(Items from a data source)
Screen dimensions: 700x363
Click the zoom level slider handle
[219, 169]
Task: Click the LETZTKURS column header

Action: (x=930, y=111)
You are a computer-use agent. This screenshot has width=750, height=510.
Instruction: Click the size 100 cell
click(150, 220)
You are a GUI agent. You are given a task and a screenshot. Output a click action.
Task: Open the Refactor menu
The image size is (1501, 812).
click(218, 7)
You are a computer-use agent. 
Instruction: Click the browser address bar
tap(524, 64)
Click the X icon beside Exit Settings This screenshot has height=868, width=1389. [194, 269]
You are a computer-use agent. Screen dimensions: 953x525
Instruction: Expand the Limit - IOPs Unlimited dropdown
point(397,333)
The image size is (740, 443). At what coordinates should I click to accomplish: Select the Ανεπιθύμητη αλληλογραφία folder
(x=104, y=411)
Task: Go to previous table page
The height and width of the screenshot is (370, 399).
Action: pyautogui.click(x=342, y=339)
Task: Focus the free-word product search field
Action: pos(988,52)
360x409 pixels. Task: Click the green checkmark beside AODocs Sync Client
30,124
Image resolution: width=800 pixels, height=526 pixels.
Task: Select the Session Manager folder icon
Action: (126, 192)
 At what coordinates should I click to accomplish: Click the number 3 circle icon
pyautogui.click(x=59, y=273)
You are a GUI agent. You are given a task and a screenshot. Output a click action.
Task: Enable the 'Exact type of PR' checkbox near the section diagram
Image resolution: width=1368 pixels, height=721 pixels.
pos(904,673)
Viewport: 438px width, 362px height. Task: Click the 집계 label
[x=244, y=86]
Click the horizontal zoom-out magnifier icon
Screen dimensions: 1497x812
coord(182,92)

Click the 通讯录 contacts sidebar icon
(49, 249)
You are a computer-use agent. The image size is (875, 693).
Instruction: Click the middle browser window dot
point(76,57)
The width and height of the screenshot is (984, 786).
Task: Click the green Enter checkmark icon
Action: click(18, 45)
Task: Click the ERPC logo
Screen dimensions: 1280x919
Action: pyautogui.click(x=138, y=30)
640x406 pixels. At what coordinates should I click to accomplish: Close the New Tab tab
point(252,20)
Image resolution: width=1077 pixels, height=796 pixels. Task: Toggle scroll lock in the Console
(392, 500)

● **REQUIRED ACTION**: What is needed is an exact repetition of all the entries above.

● **EXERCISE OUTPUT**:
Screen dimensions: 700x363
Click the zoom level slider handle
[219, 169]
Task: Click the LETZTKURS column header

Action: (x=930, y=111)
You are a computer-use agent. This screenshot has width=750, height=510.
Instruction: Click the size 100 cell
click(150, 220)
You are a GUI agent. You are given a task and a screenshot. Output a click action.
Task: Open the Refactor menu
The image size is (1501, 812).
click(218, 7)
You are a computer-use agent. 
Instruction: Click the browser address bar
tap(524, 64)
Click the X icon beside Exit Settings This screenshot has height=868, width=1389. [194, 269]
You are a computer-use agent. Screen dimensions: 953x525
Instruction: Expand the Limit - IOPs Unlimited dropdown
point(397,333)
The image size is (740, 443). At what coordinates should I click to accomplish: Select the Ανεπιθύμητη αλληλογραφία folder
(x=104, y=411)
Task: Go to previous table page
The height and width of the screenshot is (370, 399).
Action: pyautogui.click(x=342, y=339)
Task: Focus the free-word product search field
Action: pos(988,52)
360x409 pixels. Task: Click the green checkmark beside AODocs Sync Client
30,124
Image resolution: width=800 pixels, height=526 pixels.
Task: Select the Session Manager folder icon
Action: (126, 192)
 At what coordinates should I click to accomplish: Click the number 3 circle icon
pyautogui.click(x=59, y=273)
You are a GUI agent. You are given a task and a screenshot. Output a click action.
Task: Enable the 'Exact type of PR' checkbox near the section diagram
Image resolution: width=1368 pixels, height=721 pixels.
pos(904,673)
Viewport: 438px width, 362px height. Task: Click the 집계 label
[x=244, y=86]
Click the horizontal zoom-out magnifier icon
Screen dimensions: 1497x812
coord(182,92)

Click the 通讯录 contacts sidebar icon
(49, 249)
You are a computer-use agent. The image size is (875, 693).
Instruction: Click the middle browser window dot
point(76,57)
The width and height of the screenshot is (984, 786).
Task: Click the green Enter checkmark icon
Action: click(18, 45)
Task: Click the ERPC logo
Screen dimensions: 1280x919
Action: pyautogui.click(x=138, y=30)
640x406 pixels. At what coordinates should I click to accomplish: Close the New Tab tab
point(252,20)
Image resolution: width=1077 pixels, height=796 pixels. Task: Toggle scroll lock in the Console
(392, 500)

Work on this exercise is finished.